EXERCISE: Every entry should be transcribed word for word, so that nothing is missing.

+++ WORKING DATA +++

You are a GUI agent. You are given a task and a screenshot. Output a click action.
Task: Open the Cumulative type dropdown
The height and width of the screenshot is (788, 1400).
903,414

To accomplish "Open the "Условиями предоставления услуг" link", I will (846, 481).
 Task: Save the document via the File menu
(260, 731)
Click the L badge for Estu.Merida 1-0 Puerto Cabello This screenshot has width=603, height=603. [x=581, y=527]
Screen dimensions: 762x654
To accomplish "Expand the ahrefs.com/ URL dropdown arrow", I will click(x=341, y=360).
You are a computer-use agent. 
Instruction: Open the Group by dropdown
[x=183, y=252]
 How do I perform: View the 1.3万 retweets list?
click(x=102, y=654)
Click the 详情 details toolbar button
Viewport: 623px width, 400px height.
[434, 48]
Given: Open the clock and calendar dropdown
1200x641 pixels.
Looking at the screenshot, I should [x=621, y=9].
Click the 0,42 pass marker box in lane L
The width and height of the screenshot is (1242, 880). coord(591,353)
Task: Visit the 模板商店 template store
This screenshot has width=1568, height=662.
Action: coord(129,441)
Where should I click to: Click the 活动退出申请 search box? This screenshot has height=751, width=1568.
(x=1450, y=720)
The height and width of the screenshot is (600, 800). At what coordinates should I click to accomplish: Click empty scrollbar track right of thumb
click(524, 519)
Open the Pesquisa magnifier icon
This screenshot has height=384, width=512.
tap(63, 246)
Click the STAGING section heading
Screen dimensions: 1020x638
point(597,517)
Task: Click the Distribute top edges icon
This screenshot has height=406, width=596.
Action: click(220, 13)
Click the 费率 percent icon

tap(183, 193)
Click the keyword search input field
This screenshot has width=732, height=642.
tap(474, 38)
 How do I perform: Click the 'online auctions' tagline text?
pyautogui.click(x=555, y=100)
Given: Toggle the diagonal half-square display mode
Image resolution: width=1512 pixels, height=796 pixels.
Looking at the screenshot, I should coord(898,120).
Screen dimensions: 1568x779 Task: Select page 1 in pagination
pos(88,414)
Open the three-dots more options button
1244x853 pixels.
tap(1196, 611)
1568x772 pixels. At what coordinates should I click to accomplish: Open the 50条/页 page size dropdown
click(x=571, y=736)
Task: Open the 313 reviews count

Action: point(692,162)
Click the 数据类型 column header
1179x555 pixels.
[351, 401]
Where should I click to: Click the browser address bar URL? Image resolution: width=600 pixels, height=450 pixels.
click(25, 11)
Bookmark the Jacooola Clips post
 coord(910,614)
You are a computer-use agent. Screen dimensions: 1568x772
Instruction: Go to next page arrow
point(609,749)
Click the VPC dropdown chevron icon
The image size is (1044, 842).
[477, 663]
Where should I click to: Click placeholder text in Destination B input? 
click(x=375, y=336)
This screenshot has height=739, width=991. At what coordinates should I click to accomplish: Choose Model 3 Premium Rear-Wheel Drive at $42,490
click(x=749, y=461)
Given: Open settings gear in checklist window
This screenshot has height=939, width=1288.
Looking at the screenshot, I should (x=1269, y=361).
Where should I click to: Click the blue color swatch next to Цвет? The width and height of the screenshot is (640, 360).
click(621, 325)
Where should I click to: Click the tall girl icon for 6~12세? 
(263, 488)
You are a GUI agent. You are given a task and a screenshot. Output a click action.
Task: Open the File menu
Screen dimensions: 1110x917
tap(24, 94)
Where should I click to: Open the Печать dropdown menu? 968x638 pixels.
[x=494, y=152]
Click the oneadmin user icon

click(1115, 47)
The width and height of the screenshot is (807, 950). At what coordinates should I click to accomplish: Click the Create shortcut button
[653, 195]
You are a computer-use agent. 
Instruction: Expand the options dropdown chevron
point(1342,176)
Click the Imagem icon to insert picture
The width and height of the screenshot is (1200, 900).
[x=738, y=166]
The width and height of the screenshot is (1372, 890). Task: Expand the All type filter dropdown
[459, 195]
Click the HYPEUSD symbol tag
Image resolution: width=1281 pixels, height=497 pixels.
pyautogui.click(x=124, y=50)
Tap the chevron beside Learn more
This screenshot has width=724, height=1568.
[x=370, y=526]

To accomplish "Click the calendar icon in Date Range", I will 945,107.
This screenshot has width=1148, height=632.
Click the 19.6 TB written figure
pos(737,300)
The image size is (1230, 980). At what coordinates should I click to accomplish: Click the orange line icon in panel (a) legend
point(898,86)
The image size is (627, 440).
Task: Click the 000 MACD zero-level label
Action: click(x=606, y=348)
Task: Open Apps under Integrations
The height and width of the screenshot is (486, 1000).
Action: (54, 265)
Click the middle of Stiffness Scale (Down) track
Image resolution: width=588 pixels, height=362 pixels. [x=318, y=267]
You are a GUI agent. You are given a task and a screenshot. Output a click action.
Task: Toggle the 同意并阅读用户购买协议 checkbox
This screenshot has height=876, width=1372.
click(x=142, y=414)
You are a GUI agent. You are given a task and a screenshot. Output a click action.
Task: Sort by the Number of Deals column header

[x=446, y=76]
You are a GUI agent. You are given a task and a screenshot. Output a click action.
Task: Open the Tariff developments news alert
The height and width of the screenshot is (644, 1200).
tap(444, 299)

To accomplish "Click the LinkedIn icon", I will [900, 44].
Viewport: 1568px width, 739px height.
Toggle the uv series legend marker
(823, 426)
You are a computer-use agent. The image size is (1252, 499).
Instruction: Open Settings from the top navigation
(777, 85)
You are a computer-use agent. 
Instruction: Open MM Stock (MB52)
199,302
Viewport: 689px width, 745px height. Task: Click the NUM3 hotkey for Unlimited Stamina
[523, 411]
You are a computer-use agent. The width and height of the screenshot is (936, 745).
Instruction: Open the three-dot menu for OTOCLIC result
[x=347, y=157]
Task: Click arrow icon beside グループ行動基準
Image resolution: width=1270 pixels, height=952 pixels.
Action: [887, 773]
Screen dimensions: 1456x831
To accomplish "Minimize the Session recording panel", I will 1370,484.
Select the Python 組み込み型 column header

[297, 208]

+++

RESULT OF THIS TASK:
You are a GUI agent. You are given a task and a screenshot. Output a click action.
Task: Open the Cumulative type dropdown
The height and width of the screenshot is (788, 1400).
903,414

To accomplish "Open the "Условиями предоставления услуг" link", I will (846, 481).
 Task: Save the document via the File menu
(260, 731)
Click the L badge for Estu.Merida 1-0 Puerto Cabello This screenshot has width=603, height=603. [x=581, y=527]
Screen dimensions: 762x654
To accomplish "Expand the ahrefs.com/ URL dropdown arrow", I will click(x=341, y=360).
You are a computer-use agent. 
Instruction: Open the Group by dropdown
[x=183, y=252]
 How do I perform: View the 1.3万 retweets list?
click(x=102, y=654)
Click the 详情 details toolbar button
Viewport: 623px width, 400px height.
[434, 48]
Given: Open the clock and calendar dropdown
1200x641 pixels.
Looking at the screenshot, I should [x=621, y=9].
Click the 0,42 pass marker box in lane L
The width and height of the screenshot is (1242, 880). coord(591,353)
Task: Visit the 模板商店 template store
This screenshot has width=1568, height=662.
Action: coord(129,441)
Where should I click to: Click the 活动退出申请 search box? This screenshot has height=751, width=1568.
(x=1450, y=720)
The height and width of the screenshot is (600, 800). At what coordinates should I click to accomplish: Click empty scrollbar track right of thumb
click(524, 519)
Open the Pesquisa magnifier icon
This screenshot has height=384, width=512.
tap(63, 246)
Click the STAGING section heading
Screen dimensions: 1020x638
point(597,517)
Task: Click the Distribute top edges icon
This screenshot has height=406, width=596.
Action: click(220, 13)
Click the 费率 percent icon

tap(183, 193)
Click the keyword search input field
This screenshot has width=732, height=642.
tap(474, 38)
 How do I perform: Click the 'online auctions' tagline text?
pyautogui.click(x=555, y=100)
Given: Toggle the diagonal half-square display mode
Image resolution: width=1512 pixels, height=796 pixels.
Looking at the screenshot, I should coord(898,120).
Screen dimensions: 1568x779 Task: Select page 1 in pagination
pos(88,414)
Open the three-dots more options button
1244x853 pixels.
tap(1196, 611)
1568x772 pixels. At what coordinates should I click to accomplish: Open the 50条/页 page size dropdown
click(x=571, y=736)
Task: Open the 313 reviews count

Action: point(692,162)
Click the 数据类型 column header
1179x555 pixels.
[351, 401]
Where should I click to: Click the browser address bar URL? Image resolution: width=600 pixels, height=450 pixels.
click(25, 11)
Bookmark the Jacooola Clips post
 coord(910,614)
You are a computer-use agent. Screen dimensions: 1568x772
Instruction: Go to next page arrow
point(609,749)
Click the VPC dropdown chevron icon
The image size is (1044, 842).
[477, 663]
Where should I click to: Click placeholder text in Destination B input? 
click(x=375, y=336)
This screenshot has height=739, width=991. At what coordinates should I click to accomplish: Choose Model 3 Premium Rear-Wheel Drive at $42,490
click(x=749, y=461)
Given: Open settings gear in checklist window
This screenshot has height=939, width=1288.
Looking at the screenshot, I should (x=1269, y=361).
Where should I click to: Click the blue color swatch next to Цвет? The width and height of the screenshot is (640, 360).
click(621, 325)
Where should I click to: Click the tall girl icon for 6~12세? 
(263, 488)
You are a GUI agent. You are given a task and a screenshot. Output a click action.
Task: Open the File menu
Screen dimensions: 1110x917
tap(24, 94)
Where should I click to: Open the Печать dropdown menu? 968x638 pixels.
[x=494, y=152]
Click the oneadmin user icon

click(1115, 47)
The width and height of the screenshot is (807, 950). At what coordinates should I click to accomplish: Click the Create shortcut button
[653, 195]
You are a computer-use agent. 
Instruction: Expand the options dropdown chevron
point(1342,176)
Click the Imagem icon to insert picture
The width and height of the screenshot is (1200, 900).
[x=738, y=166]
The width and height of the screenshot is (1372, 890). Task: Expand the All type filter dropdown
[459, 195]
Click the HYPEUSD symbol tag
Image resolution: width=1281 pixels, height=497 pixels.
pyautogui.click(x=124, y=50)
Tap the chevron beside Learn more
This screenshot has width=724, height=1568.
[x=370, y=526]

To accomplish "Click the calendar icon in Date Range", I will 945,107.
This screenshot has width=1148, height=632.
Click the 19.6 TB written figure
pos(737,300)
The image size is (1230, 980). At what coordinates should I click to accomplish: Click the orange line icon in panel (a) legend
point(898,86)
The image size is (627, 440).
Task: Click the 000 MACD zero-level label
Action: click(x=606, y=348)
Task: Open Apps under Integrations
The height and width of the screenshot is (486, 1000).
Action: (54, 265)
Click the middle of Stiffness Scale (Down) track
Image resolution: width=588 pixels, height=362 pixels. [x=318, y=267]
You are a GUI agent. You are given a task and a screenshot. Output a click action.
Task: Toggle the 同意并阅读用户购买协议 checkbox
This screenshot has height=876, width=1372.
click(x=142, y=414)
You are a GUI agent. You are given a task and a screenshot. Output a click action.
Task: Sort by the Number of Deals column header

[x=446, y=76]
You are a GUI agent. You are given a task and a screenshot. Output a click action.
Task: Open the Tariff developments news alert
The height and width of the screenshot is (644, 1200).
tap(444, 299)

To accomplish "Click the LinkedIn icon", I will [900, 44].
Viewport: 1568px width, 739px height.
Toggle the uv series legend marker
(823, 426)
You are a computer-use agent. The image size is (1252, 499).
Instruction: Open Settings from the top navigation
(777, 85)
You are a computer-use agent. 
Instruction: Open MM Stock (MB52)
199,302
Viewport: 689px width, 745px height. Task: Click the NUM3 hotkey for Unlimited Stamina
[523, 411]
You are a computer-use agent. The width and height of the screenshot is (936, 745).
Instruction: Open the three-dot menu for OTOCLIC result
[x=347, y=157]
Task: Click arrow icon beside グループ行動基準
Image resolution: width=1270 pixels, height=952 pixels.
Action: [887, 773]
Screen dimensions: 1456x831
To accomplish "Minimize the Session recording panel", I will 1370,484.
Select the Python 組み込み型 column header

[297, 208]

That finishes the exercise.